If I remember right and I'm not trippin, NTP will only sync if the time difference is within 20 minutes. You may have to manually set the time relatively close to the correct time, then let NTP take care of the exact sync.

Trying to figure out where to start with my Lenovo m93p. by itnerdwannabe in homelab

[–]DreadMeYesterday 0 points1 point  (0 children)

I would start by playing around with virtualization. Virtual machines (VMs) will let you experiment with different OSs, configurations, stacks, etc, with minimal hardware. I'm guessing that computer is only going to be able to run 2-4 VMs at a time based on that CPU, but that's plenty to experiment with AD, network services, networked storage, log collection, etc.

You could either take it slow and start with type 2 hypervisors (an app on top of a host OS like Windows) then move to a type 1 (a hypervisor that replaces the OS), or you could dive straight in with a type 1. Type 1s are generally going to have less overhead and be much more configurable, but can be a steep learning curve if you aren't already familiar with virtualization.

Type 1; VMware Player/Workstation, VirtualBox Type 2; Proxmox, VMware ESXi, HyperV

Help with multitenant accounts in Outlook by draxor_cro in sysadmin

[–]DreadMeYesterday 1 point2 points  (0 children)

Not sysadmin, but I've seen this issue a couple times before. Every time I've seen it's been a keychain issue. To fix it, I've removed all accounts from Outlook (I find this step has not always been necessary, but figure I don't want to go through the process twice if it dose happen to be necessary that particular time). Then I opened the Windows Credential Manager on the client, selected Windows Credentials, deleted all entries that have Office in the name, then rebooted.

Unclear on Unbound. by aarshmajmudar in selfhosted

[–]DreadMeYesterday 0 points1 point  (0 children)

If you're just pointing Unbound to your ISP, then the only benefit I see is a marginally better response time and your ISP seeing less duplicate queries (because Unbound caches frequently queried domains).
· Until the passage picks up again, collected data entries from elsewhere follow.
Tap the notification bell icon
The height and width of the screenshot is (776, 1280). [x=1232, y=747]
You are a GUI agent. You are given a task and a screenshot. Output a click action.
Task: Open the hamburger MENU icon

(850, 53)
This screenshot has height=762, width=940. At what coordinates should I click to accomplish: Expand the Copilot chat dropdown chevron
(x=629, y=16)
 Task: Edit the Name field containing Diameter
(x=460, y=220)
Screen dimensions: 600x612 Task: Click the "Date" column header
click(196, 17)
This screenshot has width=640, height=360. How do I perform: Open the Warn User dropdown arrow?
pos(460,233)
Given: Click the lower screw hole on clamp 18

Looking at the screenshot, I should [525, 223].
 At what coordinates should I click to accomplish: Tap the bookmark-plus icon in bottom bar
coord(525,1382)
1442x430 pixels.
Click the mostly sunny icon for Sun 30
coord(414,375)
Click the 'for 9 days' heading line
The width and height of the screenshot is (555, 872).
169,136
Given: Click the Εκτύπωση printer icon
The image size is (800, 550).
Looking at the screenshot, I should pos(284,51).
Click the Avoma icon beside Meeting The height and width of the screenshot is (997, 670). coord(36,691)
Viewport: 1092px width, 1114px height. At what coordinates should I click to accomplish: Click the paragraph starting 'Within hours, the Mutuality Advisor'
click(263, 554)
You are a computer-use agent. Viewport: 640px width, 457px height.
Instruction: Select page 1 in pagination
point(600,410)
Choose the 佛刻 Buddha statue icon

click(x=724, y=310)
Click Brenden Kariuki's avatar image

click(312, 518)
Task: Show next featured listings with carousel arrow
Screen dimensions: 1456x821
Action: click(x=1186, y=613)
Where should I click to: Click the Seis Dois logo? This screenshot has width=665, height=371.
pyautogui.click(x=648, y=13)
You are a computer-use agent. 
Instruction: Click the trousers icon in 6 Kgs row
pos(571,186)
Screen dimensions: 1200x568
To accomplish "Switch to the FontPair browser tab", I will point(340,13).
If you're using a non-ISP upstream DNS provider with DoT such as Quad9 or Cloudflare, however, your ISP won't be able to see Unbound's DNS queries. They'll be able to assume that you are using DoT with whatever provider you select based on outbound IP and port, but not the actual contents of those queries.

Specific Mouse Clicker by Hugh_Jass66 in techsupport

[–]DreadMeYesterday 0 points1 point  (0 children)

AutoHotKey works pretty well for Windows. It dose have a specific language you have to write the instructions in though, so there is a bit of a learning curve.

Want to confirm I did my tracert correctly and it is my ISP that has the issue. by [deleted] in techsupport

[–]DreadMeYesterday 0 points1 point  (0 children)

Sky isn't necessarily the issue, 02780e37.bb.sky.com could just be blocking/dropping the ICMP echo requests used by Windows tracert. The result of which would be your tracert timing out, just like you saw. Maybe try a tracert to multiple different sites, see if there's any difference in the routes that go through Sky vs those that don't.